Malhão virou uma lenda nacional. Virou um mito, virou versos, virou música. Até na distante Lisboa as pessoas cantavam no Bairro Alto, cantavam nas festas do Avante, sem saber o porquê,
- Oh Mamão! Oh Malhão!
Pouca gente sabia quem era o Malhão.

Malhão nunca aparece quando é preciso.
Malhão não responde a ninguém. Quem será o Malhão? Uma fantasia de drogados ou um traficante esperto que soube construir uma aura mitológica? A implosão do Bairro do Aleixo deve ajudar a resolver o mistério. Ou talvez não.
Talvez o Malhão passe a uivar, pairando com sua longa capa e luvas verdes por sobre as ruínas do Aleixo nas noites de lua cheia.
Desta vez será ele a pedir por socorro, a clamar por suas vítimas, a implorar por elas, seu alimento.

Duas retroescavadoras que trabalhavam na remoção dos destroços da torre 5 foram incendiadas por desconhecidos, disse uma fonte da Policia de Segurança Pública.
De acordo com informações do oficial de dia do Comando Metropolitano da PSP do Porto, “as cabines das máquinas ficaram completamente destruídas pelas chamas. Não há, até ao momento, testemunhas do que se passou ou, se as há, ninguém quis falar”.
Na verdade todo mundo sabe que foi o Malhão.
Alguns até se aproximaram dele quando ele chegou de madrugada com dois galões de gasóleo.
- Por que gasóleo?
- Queima mais devagar. Saiam daqui.

Malhão cresceu nas torres.
Aprendeu a se esconder, desenvolveu hábitos de ermitão, passou a gostar de luvas verdes. No começo uivou para a lua, depois se fez seu companheiro, se enamorou por dela.
Até que a lua, numa noite quando já estava bem cheia, lhe revelou que ele era um lobisomem urbano e sem sexo. Era verdade. Malhão não tinha sexo, não precisava.
A lua só lhe visitava uma vez por mês.
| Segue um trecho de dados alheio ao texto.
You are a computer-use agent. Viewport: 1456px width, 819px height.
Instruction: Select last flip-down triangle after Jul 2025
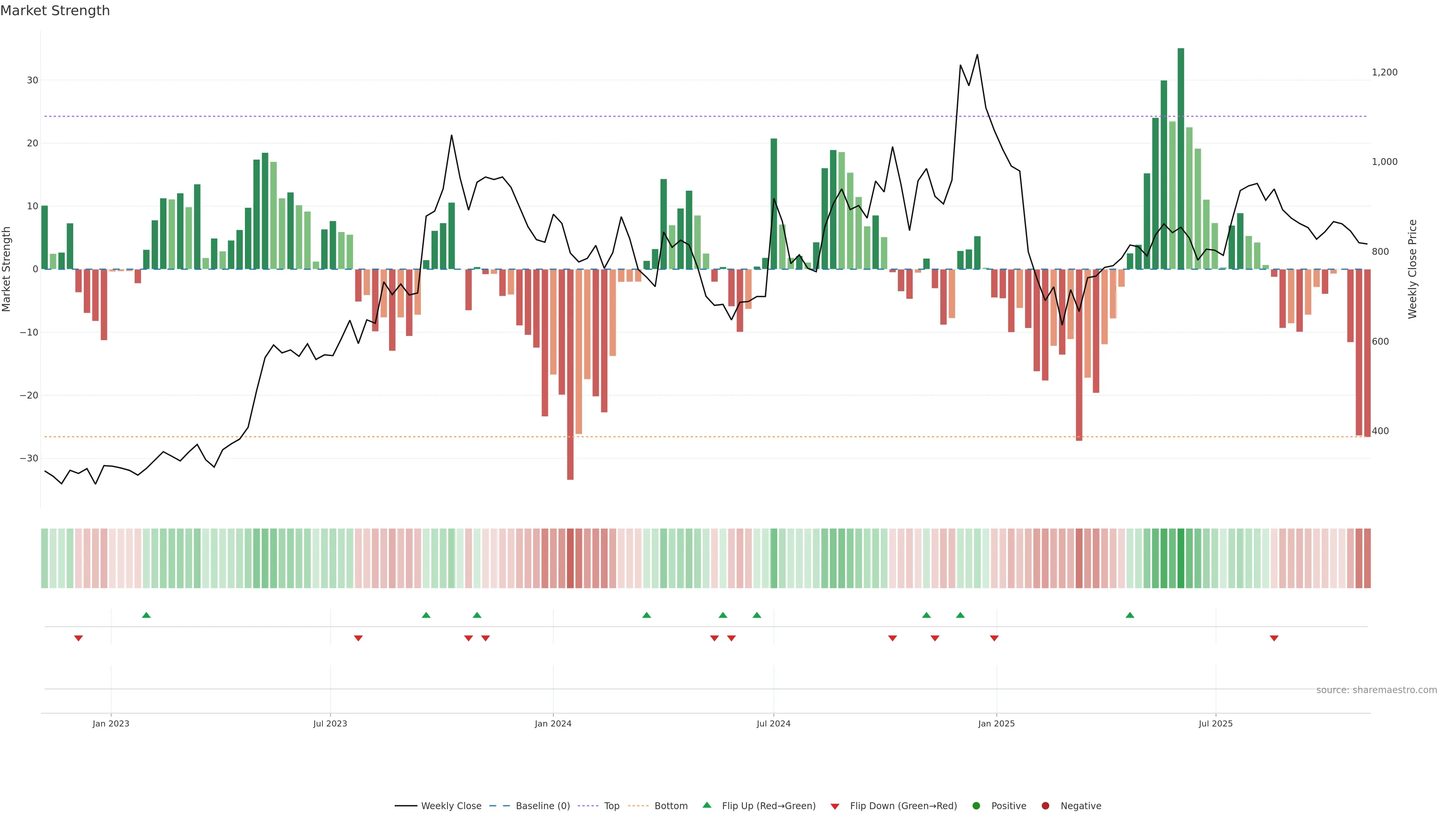(x=1274, y=638)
Ele a esperava com a garrafa de bagaceira para longas conversas. Foi ela quem lhe deu as luvas verdes,
- Cuide delas como se cuidasse de mim.

As luvas verdes impecáveis do Malhão agora estavam sujas.
O rosto estava suado apesar da chuva e do frio. Um rosto tenso, indignado, sofrido, chorado. Tinha bebido meia garrafa de bagaceira. Tinha se mijado nas calças.
Malhão olhava para os destroços da torre, a roupa ainda cinzenta da poeira da explosão. Não derramara uma lagrima. Engolira em seco vendo seu pequeno império a se desmoronar em 15 longos segundos.

Malhão não sabia com quem lutar.
Logo ele que lutara a vida inteira para sobreviver desde que os pais morreram em Angola. Desde que a vizinha que o trouxe para Lisboa o abandonara dentro de um trem.
Criança, dormira os primeiros dias pelas estações à procura da mulher. Depois teve a certeza de que fora abandonado.
Depois a fome o fez roubar. Depois o roubo lhe fez fugir. Depois a fuga lhe pôs a vagar nas escadas das torres do Aleixo.

Malhão não tinha vícios, vivia dos vícios dos outros.
Não tinha dores, já tinha vivido todas.
Também não tinha saudades. Malhão não sabia quem era.
Mas quando viu a torre a se desabar, seu coração se rasgou.
Malhão voltou a odiar.
Começou com fogo e vai terminar com sangue.